— Start TEXT TO READ —

Not only do these services give us the IP addresses of the target's three servers, they also give away other strategic information, such as company nicknames, and even the names and phone numbers of those administering the machines.
With the information provided by these services, we can get an overall picture of our target's network configuration, Bob says. At this point, we're only looking to verify the domain information of our intended target. It would be a real bummer if we hit the wrong victim.
The next step is to run traceroute against our three target IP addresses.
Traceroute is a utility within Unix and Windows NT used by administrators to trace packets traveling between a source and destination. In our case, traceroute shows us that the router is blocking our packets, so we deduce that the router is doing its job.
But we were able to trace outgoing traffic to a specific port number, which our victim uses to connect to its ISP, UUNET. Bob makes note of this in his log.
It's time to grab some hacker tools. Although Para-Protect keeps a database full of its favorite tools, Perholtz runs a Web search on "hacker tools" to show just how available these are to anyone. Our search turns up 2,070 hits, including tools such as the Shadow Advantis Administrator tool set, which sends timed pings to a specified range of ports. The pings are slow enough and small enough to fall beneath the radar of intrusion-detection software.
Hacker Bob prefers network mapping (nmap), which does much the same thing.
Nmap, also available from the Web, is an IP network discovery tool developed by a hacker named Fydor. But really, it's a port scanner on steroids. In addition to finding open ports, it can change the characteristics of outgoing packets to get past the router's IP filtering list.
Throughout the day, Bob will run several types of nmap scans: (For more technical detail, visit www.insecure.org/nmap.)* SYN, used to establish a TCP session. When the target responds back, we know the host is active. When it doesn't respond to ping, we know the host is blocked.
* FIN, which uses a bare packet as the probe to determine if a port is open or closed. From this we could guess what well-known services may be running based on what the open ports are generally used for. Even if the port is closed, it's required to respond with a reset packet (RST). If a RST bounces back, the port is closed. If nothing is returned, it means the port is open.
* Fragmentation scanning. When a packet reaches a host, the target has to reassemble the packet in order to make sense of it. Fragmented packets confuse these machines and can potentially bypass access controls.
Our first nmap scan in SYN is terminated because Bob misconfigures the command line, which he discovers later in the day. Bob gets another Pepsi from the fridge down the hall.
Then he pays a visit to UUNET and uses the subcommand "nslookup" to ask UUNET's Domain Name System (DNS) to tell us which machines it knows from our target network. UUNET gives us three domain names that come from our victim: "mail," "www" and another name Bob doesn't want mentioned because it would give away our target.
There are probably a number of other machines connected to the network, but Bob says they're outside the scope of our investigation. However, the DNS server does point out which of our IP addresses is our target Web server. We already know which machine is the router. So we make an educated guess that our third IP address is our target's PKI/proxy server.
We've now diagrammed the network. A router sits as sentry to a Web server, a proxy server and another server, likely the mail server. It's time to find out what services are running on those servers. Attackers often look for services with known vulnerabilities and exploit those first.
Veiling his identity through a local ISP, Bob telnets to Port 80. We knew Port 80 would be open 99% of the time because network administrators leave Port 80 open for Web traffic. Telneting into Port 80 shows us what is running on the HTTP server: Microsoft's Internet Information Server 4.0, which is a dead giveaway that the operating system is NT.

— End TEXT TO READ —
— Start EXTRACTED DATA —

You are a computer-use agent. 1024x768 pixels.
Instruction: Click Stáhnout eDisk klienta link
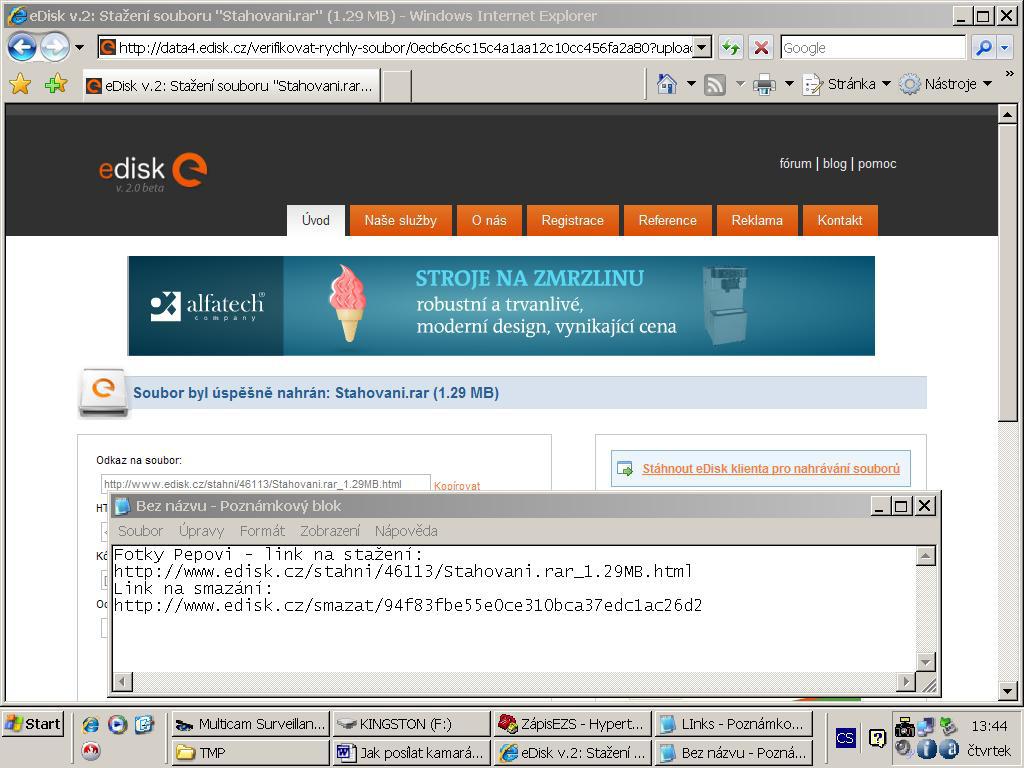770,468
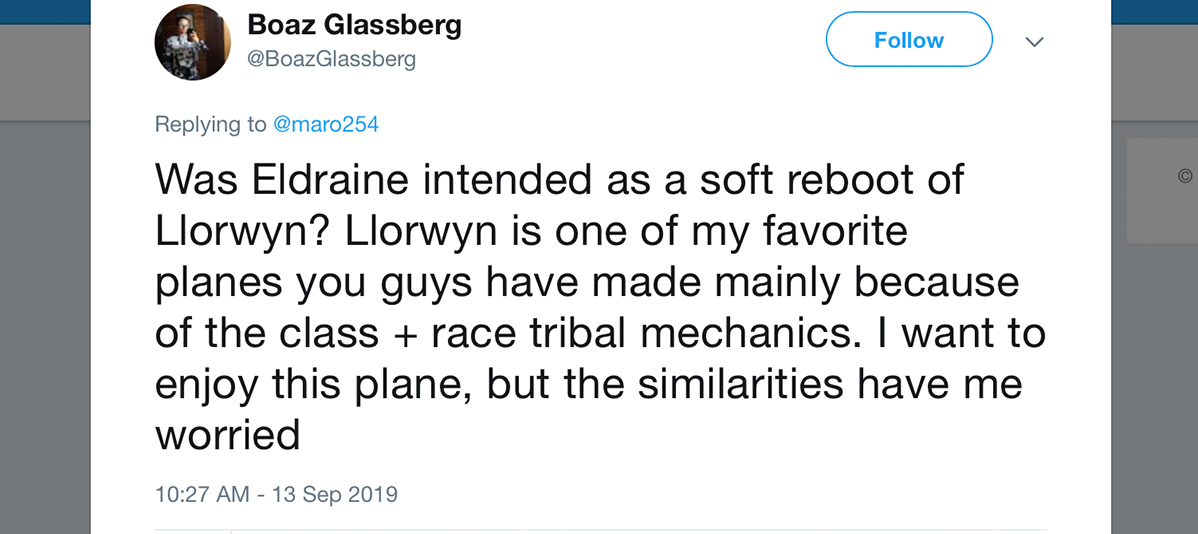Open the @maro254 profile link
This screenshot has height=534, width=1198.
click(325, 124)
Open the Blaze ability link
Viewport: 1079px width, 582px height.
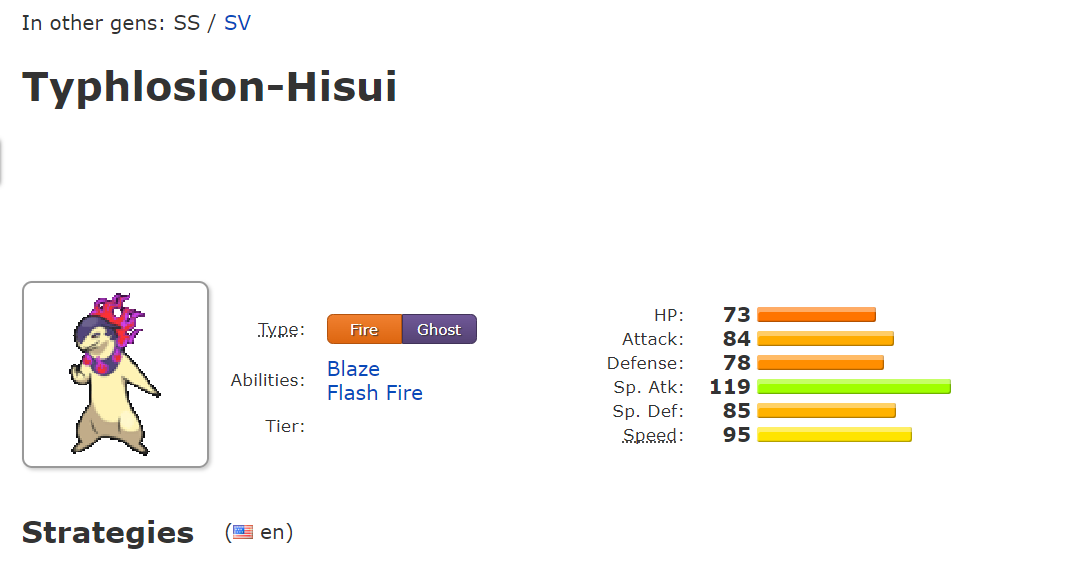coord(353,369)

— End EXTRACTED DATA —

**GOALS**
(a) Turn the paragraph of the reconnaissance article that begins "Veiling his identity through a local ISP" into a short bulleted list that keeps its main facts.
(b) Reproduce the reconnaissance article word for word, from "Our first nmap" to "target's PKI/proxy server.".
You can leave the items aside; they aren't needed.

**TASK RESPONSES**
(a)
- Bob hides his identity through a local ISP and telnets to Port 80.
- Port 80 is open 99% of the time because network administrators leave it open for Web traffic.
- Telneting into Port 80 shows that the HTTP server runs Microsoft's Internet Information Server 4.0.
- This reveals that the operating system is NT.

(b)
Our first nmap scan in SYN is terminated because Bob misconfigures the command line, which he discovers later in the day. Bob gets another Pepsi from the fridge down the hall.
Then he pays a visit to UUNET and uses the subcommand "nslookup" to ask UUNET's Domain Name System (DNS) to tell us which machines it knows from our target network. UUNET gives us three domain names that come from our victim: "mail," "www" and another name Bob doesn't want mentioned because it would give away our target.
There are probably a number of other machines connected to the network, but Bob says they're outside the scope of our investigation. However, the DNS server does point out which of our IP addresses is our target Web server. We already know which machine is the router. So we make an educated guess that our third IP address is our target's PKI/proxy server.